NEW YORK ( TheStreet) -- Stock futures were suggesting Wall Street would open lower in Monday's pre-holiday shortened session as "fiscal cliff" talks in Washington remain stalled.

Discussions over striking a budget deal before the Jan. 1 deadline aren't likely to resume until Thursday at the earliest as Congress and President Obama take a Christmas break.

"Hopes faded long ago for anything meaningful coming out of this fiscal cliff debate, but now we're seeing downright pessimism in the market," said Sonny Tahiliani, managing director at MacroMoves. "Lawmakers may want to revisit the CBO's projections on the hit to GDP and seek to connect the dots, because risking a recession inside of an output gap is dangerous territory.
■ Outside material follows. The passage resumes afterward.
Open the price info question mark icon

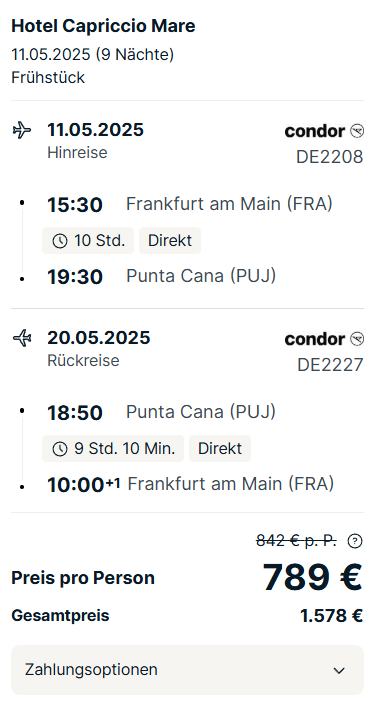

The Fed will be forced to act in a bolder way should compromise fail to materialize."

Futures for the Dow Jones Industrial Average were down 36 points to 13,100. Futures for the S&P 500 were down 4 points to 1421.90. Futures for the Nasdaq were lower by 11.50 points to 2649.

Trading volumes are expected to be light on Christmas Eve. Stock markets in the U.S close Monday at 1 p.m. EST.

The economic calendar in the U.S. Monday is bare.

U.S. stocks fell on Friday, dragged down by House Speaker John Boehner's failure to get Republicans to follow his back-up plan on the so-called fiscal cliff.

In overseas markets Monday, the FTSE 100 in London was rising by 0.2%, while the DAX in Germany was off by 0.5%. Hong Kong's Hang Seng index closed the trading session with a gain of 0.1%. Japanese markets were closed.

Gold for February delivery was up $2.60 at $1,662.70 an ounce at the Comex division of the New York Mercantile Exchange, while February crude oil contracts were down 18 cents at $88.48 a barrel. .

The benchmark 10-year Treasury was trading at 1.77%. The U.S. dollar index was at 79.44.

In corporate news, federal agencies are examining allegations that Regions Financial ( RF) improperly classified loans that went bad during the financial crisis, The Wall Street Journal reported, citing depositions filed as part of a civil lawsuit against the bank.